MARTINSBURG - Although a bill to block the EPA's and Army of Corps of Engineers' Waters of the United States rule failed in the U.S. Senate, Cam Tabb is pleased with the effort.

"I'm tickled to death - for a change, someone was working for our interests, and it was a nonpartisan effort - that's great," Tabb said Thursday in a telephone interview.

His family has farmed in Jefferson County for several generations and he has been an outspoken opponent of the Waters of the United States, or WOTUS, rule.

According to its critics, WOTUS would impose onus regulations on farmers' use of agricultural lands through which even wet-weather streams pass or rainwater ponds. WOTUS essentially would bring all bodies of water - even seasonal, ephemeral bodies of water - under regulation by the EPA and Army Corps of Engineers by authority of the Clean Water Act.

On Monday, U.S. Sens. Joe Manchin, D-W.Va., and Shelley Moore Capito, R-W.Va., voted for the Federal Water Quality Protection Act, which Manchin co-sponsored. The bill would have required the EPA and Army Corps of Engineers to rewrite the WOTUS rule following consultation with states, local governments and small businesses, such as farmers, that would be impacted by the rule.

The bill was blocked from moving forward in the Senate when supporters of the legislation could not get the 60 votes needed to close debate on the bill, known as cloture. The cloture vote was 57-41.

On Wednesday, the Senate passed by a vote of 53-44 a resolution of disapproval to nullify the WOTUS rule under the Congressional Review Act, which only requires a simple majority to pass. It would need Pres. Barack Obama's approval, which it would be unlikely to get as Obama supports the WOTUS rule.

Manchin and Capito voted for the resolution.

"The EPA wrote and finalized this rule without consulting some of the people who care about clean water the most: everyday West Virginians and Americans," Manchin said in news release about his vote on the resolution. "This overreaching rule would impose a heavy financial burden on all of us and would lead to interruptions on a myriad of economic activities in West Virginia, including highway and road construction, farming and a variety of public works projects."

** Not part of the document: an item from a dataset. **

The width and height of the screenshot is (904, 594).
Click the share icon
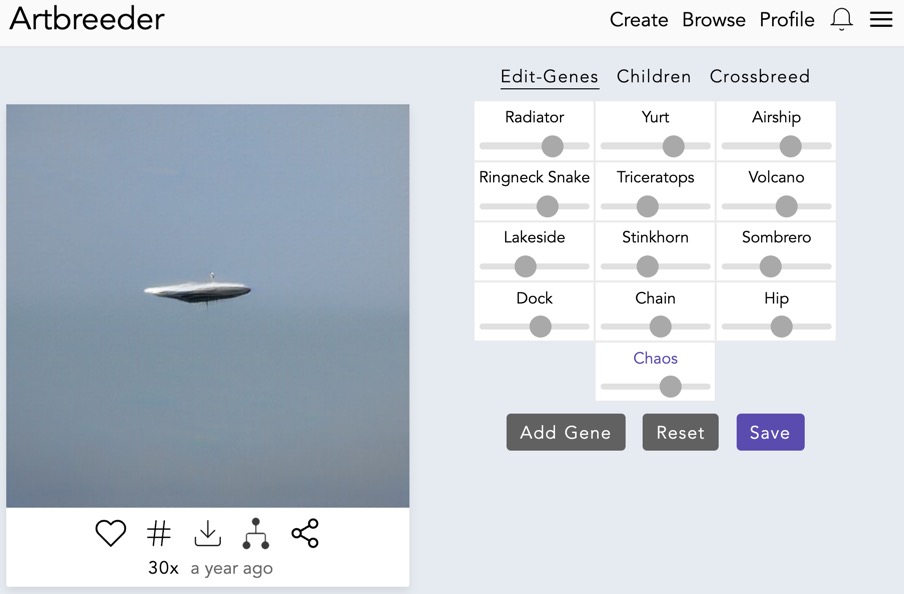click(x=305, y=533)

In a news release, Capito said about her vote on the resolution, "West Virginia's farmers, small businesses, energy producers and agriculture community have shared their concerns with me about the burdens and uncertainty this regulation would impose. Protecting our drinking water sources and precious natural resources is a goal we all support, but the WOTUS rule would lead to a massive expansion of costly permitting requirements, hampering farmers and rural communities and subjecting small puddles and ditches to the same regulations as large lakes and rivers. These are costs West Virginia's already struggling economy cannot afford."

On Oct. 9, a three-judge panel of the U.S. Sixth Circuit Court of Appeals in Cincinnati issued a nationwide stay on enforcing the WOTUS rule. Judges David W. McKeague and Richard Allen Griffin wrote the majority opinion. Judge Damon J. Keith dissented.

McKeague and Griffin found that until the WOTUS rule is clarified in court, enforcing it should be halted, according to published reports.

Keith questioned whether the court has jurisdiction under the Clean Water Act to review the WOTUS rule, according to reports.

West Virginia Attorney General Patrick Morrisey had joined more than 30 states and agencies in the suit to halt the enforcement of the WOTUS rule.

"We have said from the beginning that this new rule does not pass legal muster, and had it been allowed to remain in effect, homeowners, farmers and a host of other entities across our state would have found themselves subject to costly regime of new, complicated federal regulations," Morrisey said in a news release about the court's ruling. "This solidly reaffirms our belief that we have a strong case on the merits and that the courts will ultimately strike down this burdensome regulation."

U.S. Rep. Alex X. Mooney, R-W.Va., also supported the court's ruling.

"This is a major win for farmers, businesses and families in West Virginia," he said in a news release about the court's ruling. "The Environmental Protection Agency's harmful WOTUS rule is detrimental to our communities in West Virginia and across the country."

Tabb acknowledged that with the court case still pending and the unsuccessful vote in the Senate to block the rule, the issue is not yet decided.

"But these things are an action," he said. "Maybe it will get more minds to thinking about it. If it's needed, it should be hashed out and the details should be reasonable. In the short term, I'm pleased and very pleased that it was bi-partisan."